* **What is required**: Repeat every item below word for word, and leave out the pictures.

* **Entries supplied**:

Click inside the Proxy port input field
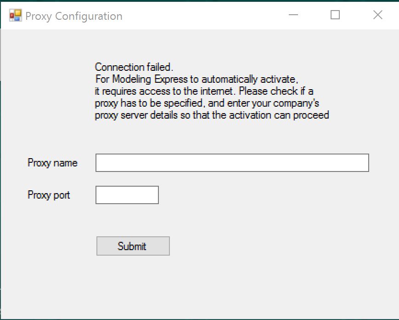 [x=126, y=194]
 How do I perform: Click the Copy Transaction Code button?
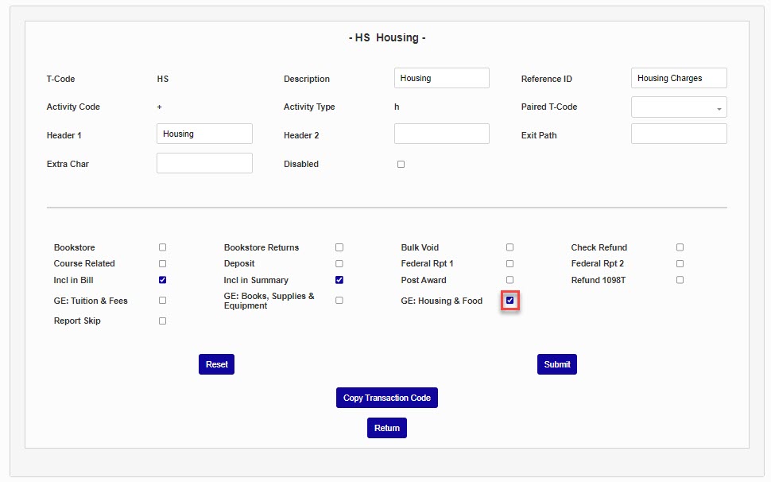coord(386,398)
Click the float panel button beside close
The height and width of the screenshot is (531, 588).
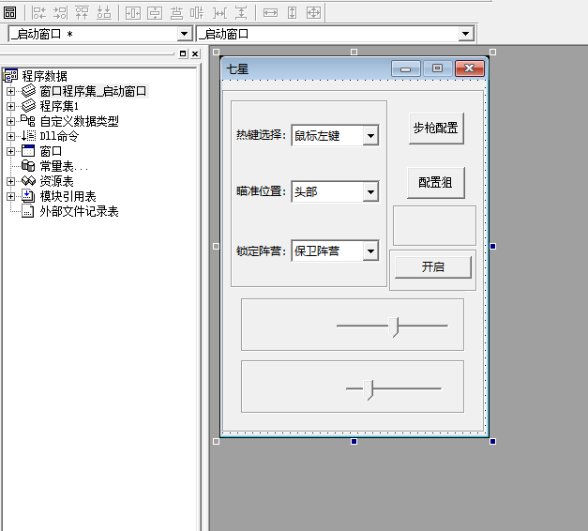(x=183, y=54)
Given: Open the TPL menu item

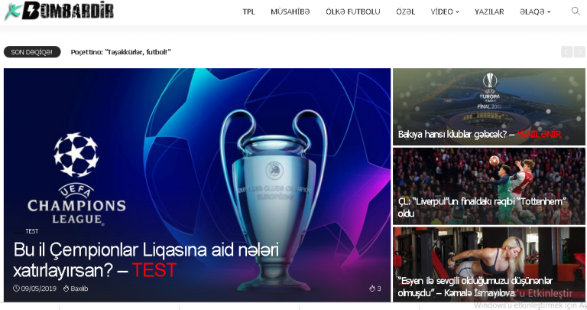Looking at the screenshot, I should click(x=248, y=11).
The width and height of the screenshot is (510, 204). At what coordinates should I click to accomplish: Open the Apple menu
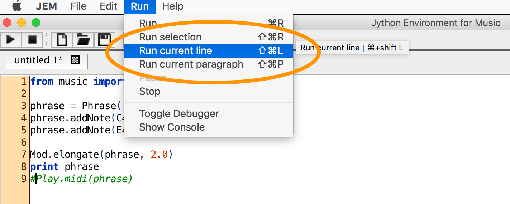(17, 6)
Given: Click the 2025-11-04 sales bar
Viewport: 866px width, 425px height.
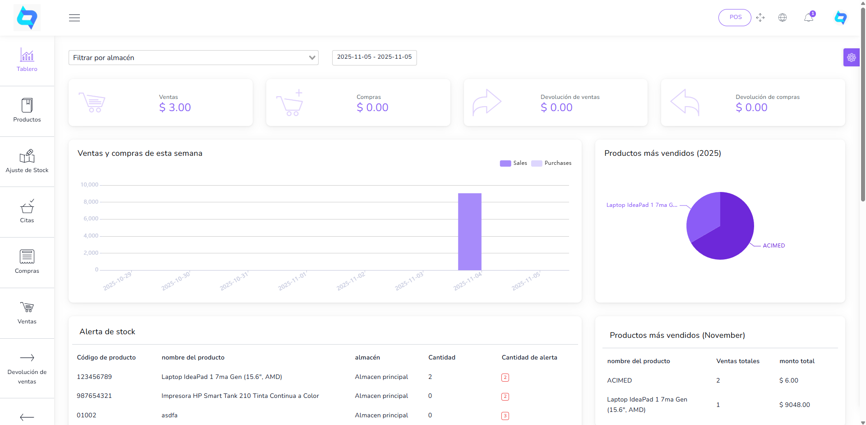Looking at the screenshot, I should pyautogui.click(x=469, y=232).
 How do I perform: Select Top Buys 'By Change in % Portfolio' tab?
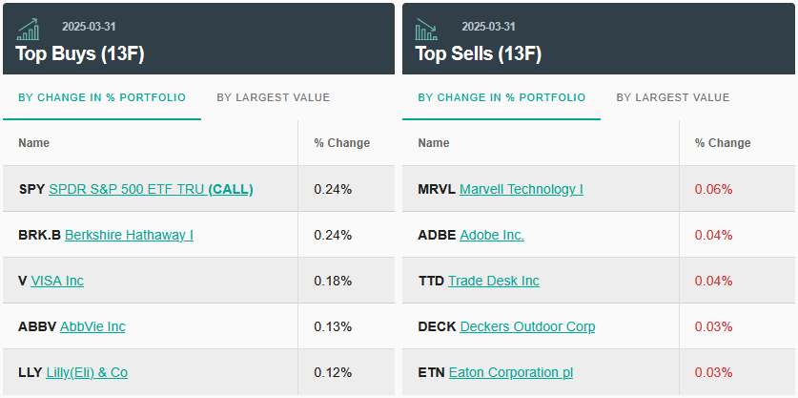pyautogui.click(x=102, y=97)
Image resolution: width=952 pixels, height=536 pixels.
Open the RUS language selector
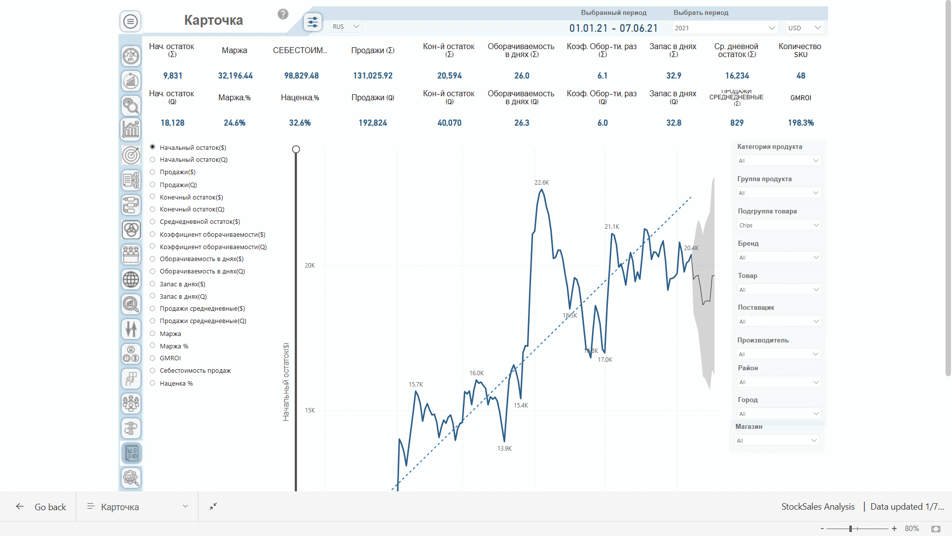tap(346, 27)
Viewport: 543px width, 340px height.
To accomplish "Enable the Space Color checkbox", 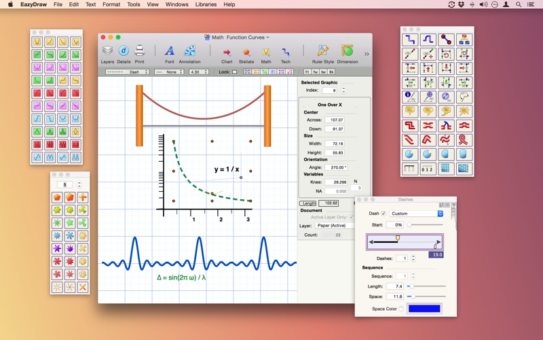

* **Solution**:
Click inside the Proxy port input field
 [x=126, y=194]
 How do I perform: Click the Copy Transaction Code button?
coord(386,398)
Click the float panel button beside close
The height and width of the screenshot is (531, 588).
(x=183, y=54)
Given: Open the TPL menu item

Looking at the screenshot, I should click(x=248, y=11).
The width and height of the screenshot is (510, 204). At what coordinates should I click to accomplish: Open the Apple menu
(17, 6)
Given: Click the 2025-11-04 sales bar
Viewport: 866px width, 425px height.
Looking at the screenshot, I should pyautogui.click(x=469, y=232).
 How do I perform: Select Top Buys 'By Change in % Portfolio' tab?
pyautogui.click(x=102, y=97)
Image resolution: width=952 pixels, height=536 pixels.
Open the RUS language selector
tap(346, 27)
Viewport: 543px width, 340px height.
To accomplish "Enable the Space Color checkbox", 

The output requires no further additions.